The process used in shallow waters to enhance accessibility to marine vessels is known as dredging. The loading condition and draught of the ship require a certain water depth to prevent it from running aground.

The depth standard of LNG jetties typically has 10 to 15-metre draughts. Yet, the addition of a safety margin is always added for waves and tides.

Jetty piling

A seabed being set with deep foundations is the process known as piling. The topside of the jetty is supported by the deep foundations. Driving the piles deep into the seabed is important for the jetty to be able to withstand all types of rough conditions.

Transfer line

Safety systems, associated valves, and loading arms placed on the jetty serve as the pipelines or transfer lines for LNG transfers. The interface between the LNG carrier and the pipelines is the loading arms. The arms are connected to the pipeline’s carrier manifold to shore. Towards the vessel manifold is arms fitted at the end with ERC or emergency release couplings. In cases of emergencies, the separation of the jetty pipelines is a crucial safety measure.

Mooring and breasting dolphins

Marine constructions that rise above the levels of water are called dolphins. The extra mooring points provided by the dolphins help to extend the ship’s berth. A T-shape is typically made by dolphins when combined with the jetty head and trestle.

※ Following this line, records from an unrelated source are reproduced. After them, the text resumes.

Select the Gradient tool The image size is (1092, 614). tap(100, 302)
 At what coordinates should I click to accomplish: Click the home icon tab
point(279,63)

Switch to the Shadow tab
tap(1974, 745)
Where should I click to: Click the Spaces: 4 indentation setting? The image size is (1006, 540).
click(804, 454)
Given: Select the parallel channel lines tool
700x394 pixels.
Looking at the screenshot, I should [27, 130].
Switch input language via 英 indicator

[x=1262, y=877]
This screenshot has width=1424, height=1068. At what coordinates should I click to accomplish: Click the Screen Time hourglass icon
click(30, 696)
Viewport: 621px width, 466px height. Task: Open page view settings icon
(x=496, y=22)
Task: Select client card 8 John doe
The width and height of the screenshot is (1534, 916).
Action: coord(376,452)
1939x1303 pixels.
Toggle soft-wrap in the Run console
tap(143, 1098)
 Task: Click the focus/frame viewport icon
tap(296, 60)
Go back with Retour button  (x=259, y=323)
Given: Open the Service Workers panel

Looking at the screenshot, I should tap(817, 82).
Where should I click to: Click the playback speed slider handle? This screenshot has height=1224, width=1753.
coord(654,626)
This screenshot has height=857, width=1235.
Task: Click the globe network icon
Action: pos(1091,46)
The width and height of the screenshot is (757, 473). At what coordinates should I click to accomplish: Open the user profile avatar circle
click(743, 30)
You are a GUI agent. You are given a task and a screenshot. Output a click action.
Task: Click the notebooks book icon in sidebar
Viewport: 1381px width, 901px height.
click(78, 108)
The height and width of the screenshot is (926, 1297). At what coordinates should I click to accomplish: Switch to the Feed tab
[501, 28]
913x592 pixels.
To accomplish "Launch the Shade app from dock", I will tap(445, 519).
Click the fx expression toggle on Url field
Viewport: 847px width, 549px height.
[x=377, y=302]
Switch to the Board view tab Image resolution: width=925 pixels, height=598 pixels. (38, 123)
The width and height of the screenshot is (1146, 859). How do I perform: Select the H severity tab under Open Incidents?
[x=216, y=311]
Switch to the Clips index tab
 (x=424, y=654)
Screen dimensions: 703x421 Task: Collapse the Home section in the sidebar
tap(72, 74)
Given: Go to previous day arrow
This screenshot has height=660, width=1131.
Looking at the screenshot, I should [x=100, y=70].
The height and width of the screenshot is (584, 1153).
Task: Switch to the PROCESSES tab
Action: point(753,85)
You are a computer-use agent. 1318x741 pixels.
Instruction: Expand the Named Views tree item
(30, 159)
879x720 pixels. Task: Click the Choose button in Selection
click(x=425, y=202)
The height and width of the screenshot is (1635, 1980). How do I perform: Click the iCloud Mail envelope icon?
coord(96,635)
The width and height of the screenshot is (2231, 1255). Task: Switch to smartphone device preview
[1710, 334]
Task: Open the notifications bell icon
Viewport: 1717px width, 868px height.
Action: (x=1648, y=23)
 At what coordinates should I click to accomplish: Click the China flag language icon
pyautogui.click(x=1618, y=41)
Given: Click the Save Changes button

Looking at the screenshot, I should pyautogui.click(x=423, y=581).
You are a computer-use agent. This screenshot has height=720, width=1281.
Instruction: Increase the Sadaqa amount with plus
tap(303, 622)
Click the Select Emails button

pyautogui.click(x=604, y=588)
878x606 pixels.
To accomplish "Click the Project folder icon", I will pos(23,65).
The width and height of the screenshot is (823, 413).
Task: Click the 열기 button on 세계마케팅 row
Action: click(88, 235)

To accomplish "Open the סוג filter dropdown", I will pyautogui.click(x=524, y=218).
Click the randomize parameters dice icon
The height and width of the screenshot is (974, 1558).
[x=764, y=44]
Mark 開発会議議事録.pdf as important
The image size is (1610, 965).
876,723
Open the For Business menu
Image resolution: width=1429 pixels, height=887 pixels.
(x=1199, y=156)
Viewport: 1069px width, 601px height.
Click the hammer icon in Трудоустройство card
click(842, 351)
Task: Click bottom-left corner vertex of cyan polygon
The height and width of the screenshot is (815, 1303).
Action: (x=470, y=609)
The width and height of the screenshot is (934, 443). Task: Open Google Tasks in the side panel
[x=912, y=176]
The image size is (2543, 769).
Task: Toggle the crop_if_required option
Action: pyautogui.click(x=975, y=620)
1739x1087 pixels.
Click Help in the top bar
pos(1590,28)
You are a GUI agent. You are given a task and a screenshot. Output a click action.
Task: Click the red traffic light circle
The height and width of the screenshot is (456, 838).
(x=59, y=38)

The functions of breasting dolphins include:

  • Act as mooring points to restrict the longitudinal motion of the vessel
  • Take off some of the berthing loads

The functions of the mooring dolphins include:

  • Often used to restrict a berthing vessel’s transverse motion
  • Serve as the mooring lines

Mooring line handling becomes an easier task with the connection of the walkways to the dolphins.

Topside of the jetty

The structure that is supported by piles and lies above water is known as the jetty’s topside. The connection between the jetty head and onshore facilities usually makes the topside have a trestle with gas pipelines. The loading arms on the jetty head are used to load or discharge LNG from and to the LNG carrier.

Jetty construction projects are expensive and time-consuming projects. Activities such as getting governmental approval, feasibility studies, investment decisions, and more can potentially take around 2 to 5 years.